§ REQUIRED WORK:
A: Answer these from the forum thread on modified lathe centers, one answer per line, marked to match.
(i) What type of bearings supports the shaft in the larger heavy duty center?
(ii) What was done to the tips of the two smaller centers?
(iii) What tool can often restore hard worn points?
B: Resume the forum thread on modified lathe centers, starting right after its last sentence.

§ PASSAGE TO READ:
— BEGIN —

# Modified lathe centers ....



## toolznthings (Apr 25, 2015)

Modified live centers for turning small diameter work that need support and clearance for the lathe tool.
The larger center in the picture was disassembled and the bulk of the material behind the center point was turned back. Carbide cutting tool was able to handle the hardness. The original tip was left intact. ( lower r.h. view )
The two smaller centers use a ball bearings and new shafts with the center point were made. These are the easiest to modify since the shaft is supported by ball bearings, not needle bearings like the larger heavy duty center.The tips were case hardened. With careful setups the centers run true without the need to grind. The extended length gives room between the tail stock quill and the insert tool holder that I use.


----------



## Swifty (Apr 25, 2015)

Very nice job, I have a centre similar to this http://www.machineryhouse.com.au/C063 with interchangeable tips. I have also made several extended inserts to suit various applications.

Paul.


----------



## toolznthings (Apr 25, 2015)

Hi Paul,

Actually the center at the top of the three pictured was an interchangeable point type. I took a chance on the quality from where I bought it. Not good at all, so it became the donor for the modification. Worked out well in the end.

Brian


----------



## Swifty (Apr 25, 2015)

Brian, your post has reminded me that I need to make some more centres for my interchangeable tipped one. Only notice how worn the current ones are when I go to use it.

Paul.


----------



## goldstar31 (Apr 26, 2015)

I have quite a few more centres which may be of interest.
The first is to mention that there is or was a 'soft centre' which went into the headstock end and was machined ACCURATELY each time work between centres was carried out. 
The second( which I use a lot) is a half centre which enables machining to go- almost to the 'hole'.

Obviously, most of us will have a single or rotating centre and this needs little mention. However, I have 'female' centres which are useful and can run ball bearings sandwiched between them and the work. Very useful and easily made.
I have a couple of ' odd fellows' which might be of interest. The first is a 'waisted' cone whilst the second has 4 flats which will cut an off centre hole into line. We all make mistakes and I'm no exception.

Following Swifty's comments, hard worn points can often be restored with a diamond nail file. 

I also have a rotating female( Oh yes) hollow centre or two for drilling ball handles. 

For those with a adjustable boring bar that fits the tailstock, you can do quite nice tapers by swapping the cutting end for a centre.

Hope the hints are useful


----------



## Blogwitch (Apr 26, 2015)

Just a little note with no detrimental comments to the original and previous posters.

— END —

§ LISTING:

— BEGIN —

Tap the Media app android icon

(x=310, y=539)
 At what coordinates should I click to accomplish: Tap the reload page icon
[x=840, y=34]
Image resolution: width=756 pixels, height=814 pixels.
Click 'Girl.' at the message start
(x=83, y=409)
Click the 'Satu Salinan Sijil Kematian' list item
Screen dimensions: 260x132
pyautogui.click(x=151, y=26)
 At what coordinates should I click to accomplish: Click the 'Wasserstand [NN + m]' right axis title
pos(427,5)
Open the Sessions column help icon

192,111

— END —
— BEGIN —

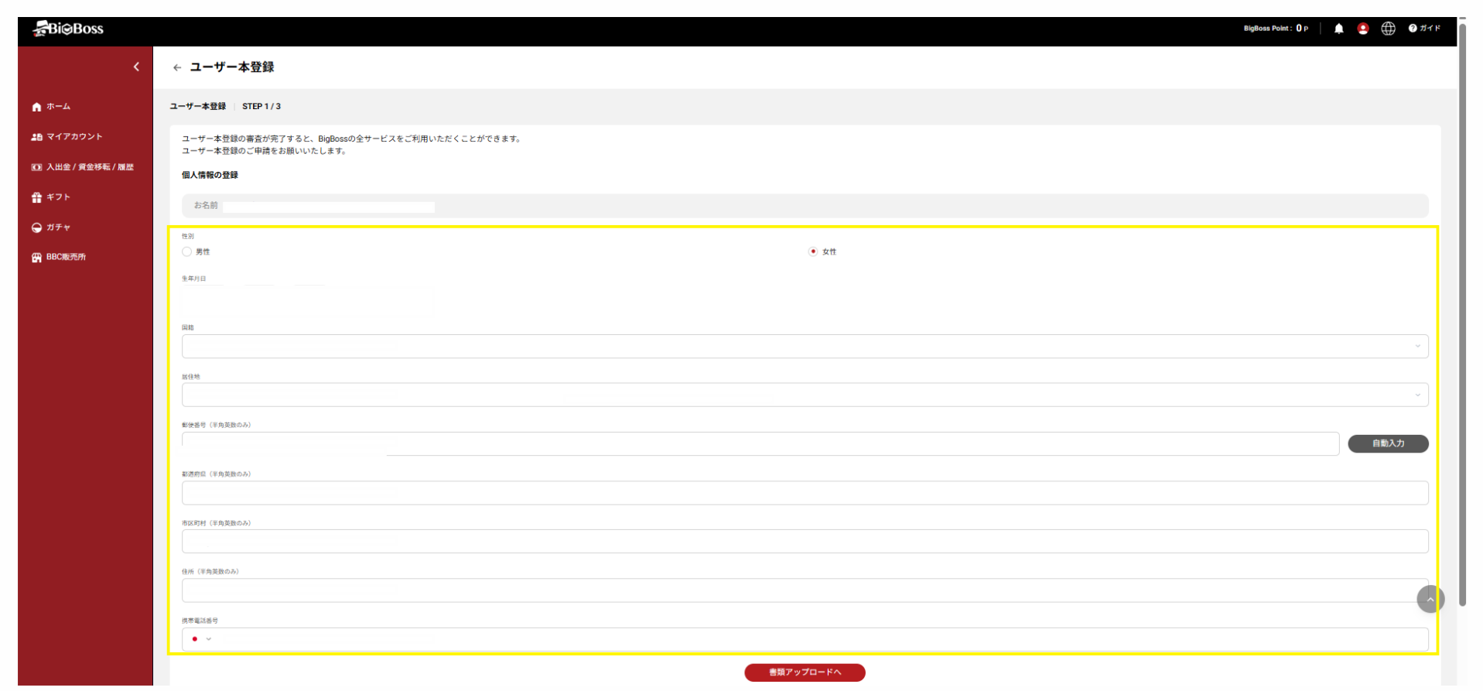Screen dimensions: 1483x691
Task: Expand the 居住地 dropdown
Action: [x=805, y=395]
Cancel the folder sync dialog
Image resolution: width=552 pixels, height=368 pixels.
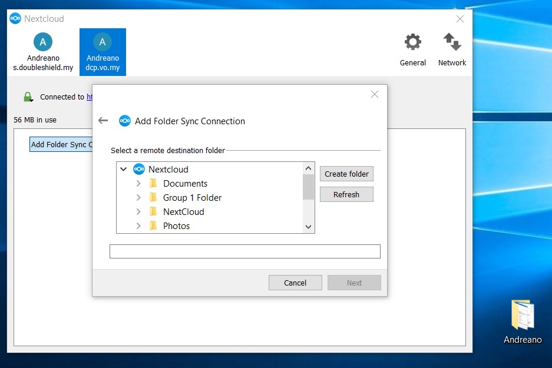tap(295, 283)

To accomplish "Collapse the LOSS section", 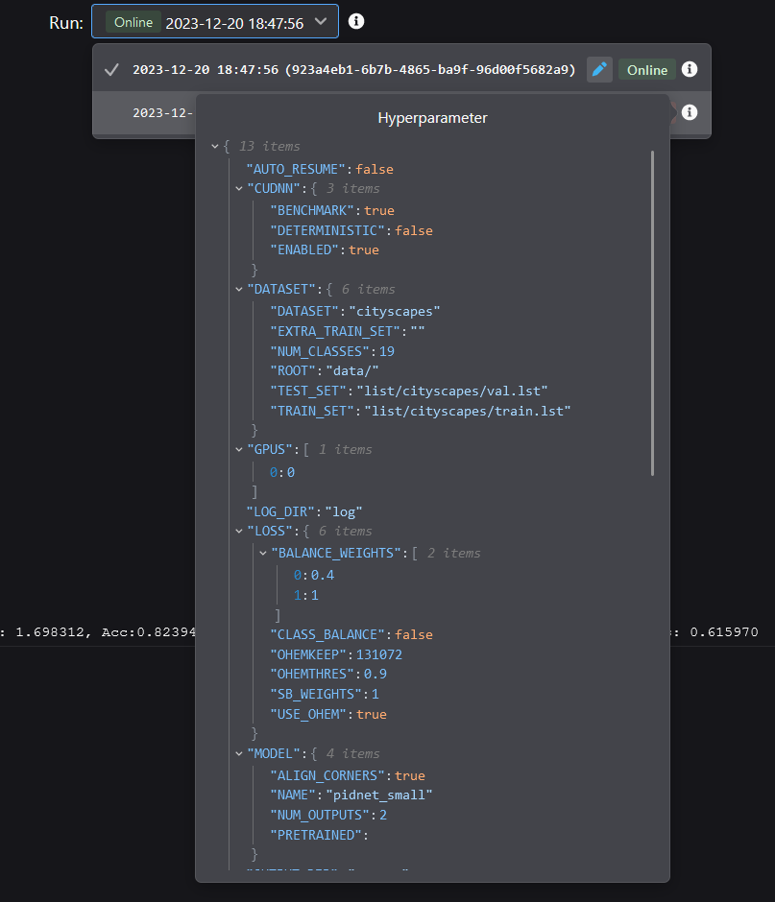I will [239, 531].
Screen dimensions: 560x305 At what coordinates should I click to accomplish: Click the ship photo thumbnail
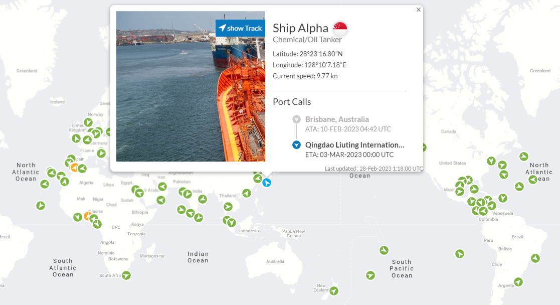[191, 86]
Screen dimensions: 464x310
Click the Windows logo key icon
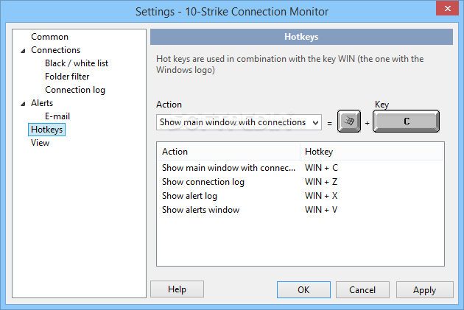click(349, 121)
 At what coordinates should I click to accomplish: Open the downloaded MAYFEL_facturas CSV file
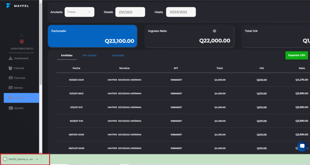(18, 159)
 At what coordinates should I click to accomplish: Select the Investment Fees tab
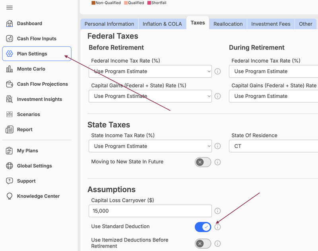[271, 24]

— END —
— BEGIN —

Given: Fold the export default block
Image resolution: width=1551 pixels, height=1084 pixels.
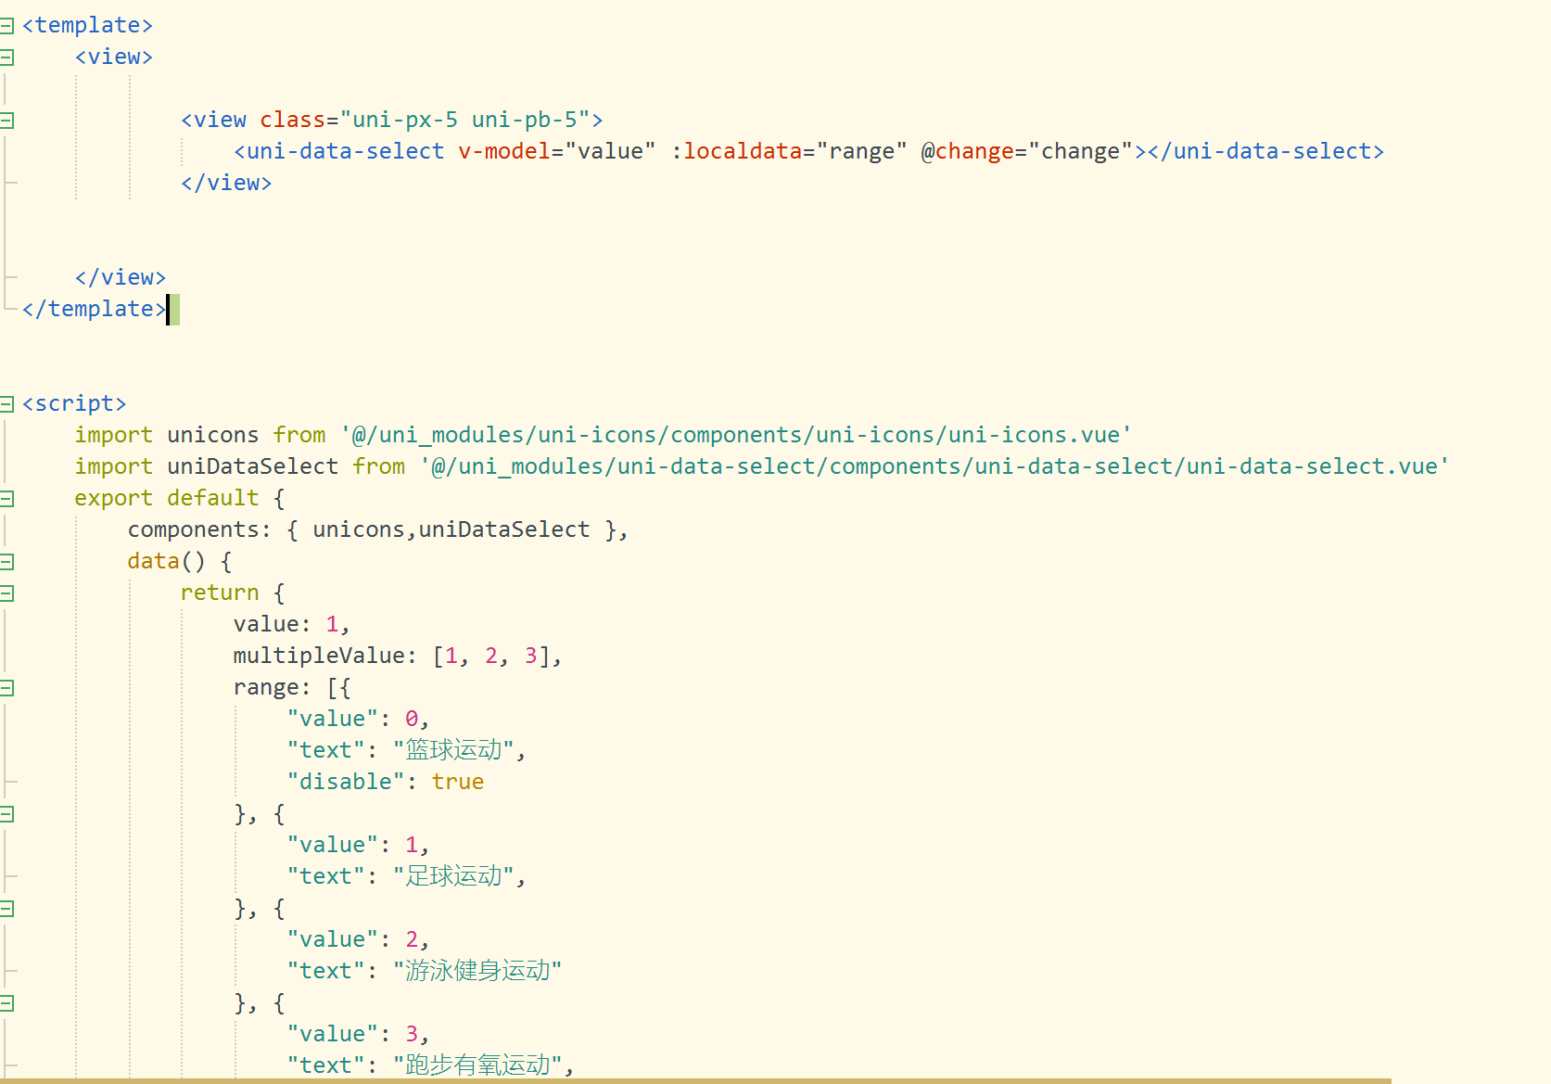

— END —

§ ANSWERS:
A:
(i) Needle bearings
(ii) They were case hardened.
(iii) A diamond nail file

B:
Well before rotating centres became affordable to the great unwashed, we used to use half centres (carbide tipped if you could afford one). In fact it was only last weekend that I was using one to turn down a 12" long by 5" diameter piece of ali bar to help make a 'cat' chuck. I had to face the end and turn the outside down to 3.75" (so it would fit in my fixed steady). I would have used a fixed steady, but mine wasn't large enough to hold 5" diameter, so had to revert to a tailstock centre.
What modern day model engineers don't realise is that a 'solid' centre is a lot more rigid that a ball raced one, it just takes a bit of careful use to use one and if I had used a rotating centre, I could almost guarantee that I would have run into some sort of offset problem during the time it would have been in use.
Don't get me wrong, I use rotating centres myself, but only for very light cutting, I always revert back to the 'old methods' when a bit of white knuckle work is required. 
Besides, they cost only a small percentage of a rotating centre. So if you can't afford one of the latest rotating ones, a solid one will get you there just as well.
BTW, I find that Copperslip grease is ideal for lubrication if you don't go too fast (it is used in car brakes, so can stand a fair bit of generated heat), as all of you are aware that solid centres require lubrication in use. I also use it for my lathe steady tips as well.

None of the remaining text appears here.